◆ **DATA FOR REVIEW**
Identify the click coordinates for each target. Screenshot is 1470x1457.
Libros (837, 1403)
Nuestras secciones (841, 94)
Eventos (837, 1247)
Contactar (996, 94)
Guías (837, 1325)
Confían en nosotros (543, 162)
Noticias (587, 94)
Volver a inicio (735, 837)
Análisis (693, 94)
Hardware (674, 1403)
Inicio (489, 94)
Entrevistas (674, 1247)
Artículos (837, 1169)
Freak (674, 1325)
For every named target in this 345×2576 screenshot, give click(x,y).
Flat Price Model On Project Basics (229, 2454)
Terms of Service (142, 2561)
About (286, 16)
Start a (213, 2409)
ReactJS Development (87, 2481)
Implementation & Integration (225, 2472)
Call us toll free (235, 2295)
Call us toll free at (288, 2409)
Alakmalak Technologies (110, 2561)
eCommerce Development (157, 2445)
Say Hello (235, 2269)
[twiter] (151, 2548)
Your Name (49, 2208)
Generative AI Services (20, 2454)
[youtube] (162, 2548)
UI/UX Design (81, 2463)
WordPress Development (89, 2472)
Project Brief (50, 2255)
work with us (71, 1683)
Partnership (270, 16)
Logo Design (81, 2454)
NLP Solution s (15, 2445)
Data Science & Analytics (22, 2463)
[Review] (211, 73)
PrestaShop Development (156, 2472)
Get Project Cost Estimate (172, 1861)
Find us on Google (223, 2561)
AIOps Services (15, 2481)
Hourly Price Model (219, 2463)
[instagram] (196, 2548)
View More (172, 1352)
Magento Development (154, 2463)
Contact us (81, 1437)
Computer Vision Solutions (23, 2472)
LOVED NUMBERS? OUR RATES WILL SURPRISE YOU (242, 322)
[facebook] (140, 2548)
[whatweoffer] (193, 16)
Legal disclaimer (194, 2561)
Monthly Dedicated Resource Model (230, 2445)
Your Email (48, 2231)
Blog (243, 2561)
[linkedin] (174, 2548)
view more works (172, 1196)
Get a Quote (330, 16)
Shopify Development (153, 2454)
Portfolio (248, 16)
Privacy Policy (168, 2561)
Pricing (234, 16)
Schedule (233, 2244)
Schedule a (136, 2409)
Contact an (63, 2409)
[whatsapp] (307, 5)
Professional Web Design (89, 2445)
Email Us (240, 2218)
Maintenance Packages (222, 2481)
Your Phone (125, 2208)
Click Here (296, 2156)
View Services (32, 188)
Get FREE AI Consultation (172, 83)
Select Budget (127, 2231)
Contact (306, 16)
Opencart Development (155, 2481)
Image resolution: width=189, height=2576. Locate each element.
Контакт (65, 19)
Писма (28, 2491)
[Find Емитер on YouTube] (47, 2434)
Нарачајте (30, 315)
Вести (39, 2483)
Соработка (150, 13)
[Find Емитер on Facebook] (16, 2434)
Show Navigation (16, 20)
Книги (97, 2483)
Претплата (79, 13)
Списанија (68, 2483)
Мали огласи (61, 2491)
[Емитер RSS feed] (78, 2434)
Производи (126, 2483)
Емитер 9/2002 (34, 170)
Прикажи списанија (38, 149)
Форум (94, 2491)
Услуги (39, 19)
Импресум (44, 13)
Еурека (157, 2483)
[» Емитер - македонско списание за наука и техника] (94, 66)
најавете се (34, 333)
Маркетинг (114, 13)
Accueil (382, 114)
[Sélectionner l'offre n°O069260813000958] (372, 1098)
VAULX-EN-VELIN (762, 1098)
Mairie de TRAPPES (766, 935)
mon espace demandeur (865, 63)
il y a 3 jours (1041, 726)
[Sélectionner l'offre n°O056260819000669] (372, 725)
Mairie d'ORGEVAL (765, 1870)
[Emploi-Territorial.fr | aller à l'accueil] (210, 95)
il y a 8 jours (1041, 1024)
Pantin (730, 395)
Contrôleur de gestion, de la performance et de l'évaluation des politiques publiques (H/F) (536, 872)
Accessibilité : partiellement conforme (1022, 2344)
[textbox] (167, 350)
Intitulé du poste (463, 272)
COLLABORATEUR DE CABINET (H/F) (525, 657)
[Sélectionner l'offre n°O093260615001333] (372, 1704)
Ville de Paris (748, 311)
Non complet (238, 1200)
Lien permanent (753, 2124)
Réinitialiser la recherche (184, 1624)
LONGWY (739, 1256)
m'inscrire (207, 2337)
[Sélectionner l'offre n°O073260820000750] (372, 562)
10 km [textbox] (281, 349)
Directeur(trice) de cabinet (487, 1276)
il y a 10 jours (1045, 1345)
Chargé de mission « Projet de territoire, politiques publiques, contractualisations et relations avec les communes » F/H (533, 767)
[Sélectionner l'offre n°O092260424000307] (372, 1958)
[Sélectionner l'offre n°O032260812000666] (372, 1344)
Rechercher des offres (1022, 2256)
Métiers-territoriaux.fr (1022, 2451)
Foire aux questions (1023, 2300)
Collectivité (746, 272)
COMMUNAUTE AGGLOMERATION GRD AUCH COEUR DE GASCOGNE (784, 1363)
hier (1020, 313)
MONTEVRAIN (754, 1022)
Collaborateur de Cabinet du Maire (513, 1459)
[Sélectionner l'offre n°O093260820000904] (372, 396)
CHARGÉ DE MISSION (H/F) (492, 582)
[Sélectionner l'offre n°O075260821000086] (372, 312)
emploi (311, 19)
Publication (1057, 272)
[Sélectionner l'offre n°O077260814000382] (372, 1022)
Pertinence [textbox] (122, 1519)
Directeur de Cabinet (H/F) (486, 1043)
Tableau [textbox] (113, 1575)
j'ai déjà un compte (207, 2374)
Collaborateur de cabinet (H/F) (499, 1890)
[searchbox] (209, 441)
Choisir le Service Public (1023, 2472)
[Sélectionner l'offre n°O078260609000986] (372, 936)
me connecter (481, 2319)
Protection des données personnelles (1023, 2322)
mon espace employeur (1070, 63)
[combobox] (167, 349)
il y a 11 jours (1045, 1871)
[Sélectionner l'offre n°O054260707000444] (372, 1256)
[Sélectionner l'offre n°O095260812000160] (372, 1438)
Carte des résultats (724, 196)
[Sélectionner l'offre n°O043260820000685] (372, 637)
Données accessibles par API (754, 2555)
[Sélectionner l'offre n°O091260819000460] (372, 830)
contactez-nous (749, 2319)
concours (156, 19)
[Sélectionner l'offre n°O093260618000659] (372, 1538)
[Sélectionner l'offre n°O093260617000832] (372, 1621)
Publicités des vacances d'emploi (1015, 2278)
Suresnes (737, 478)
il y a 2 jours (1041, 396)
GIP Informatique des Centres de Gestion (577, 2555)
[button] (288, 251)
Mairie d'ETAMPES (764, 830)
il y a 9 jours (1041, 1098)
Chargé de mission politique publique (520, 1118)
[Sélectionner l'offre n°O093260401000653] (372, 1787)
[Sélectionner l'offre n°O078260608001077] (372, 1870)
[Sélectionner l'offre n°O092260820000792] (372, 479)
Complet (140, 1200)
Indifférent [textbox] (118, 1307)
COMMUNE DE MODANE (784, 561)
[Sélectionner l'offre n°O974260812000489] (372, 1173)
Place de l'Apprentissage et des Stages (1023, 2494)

◆ **DESCRIPTION OF THE TASK**
Return a copy of each line in the entries that contains "publiques".

◆ **WRITTEN SOLUTION**
Contrôleur de gestion, de la performance et de l'évaluation des politiques publiques (H/F) (536, 872)
Chargé de mission « Projet de territoire, politiques publiques, contractualisations et relations avec les communes » F/H (533, 767)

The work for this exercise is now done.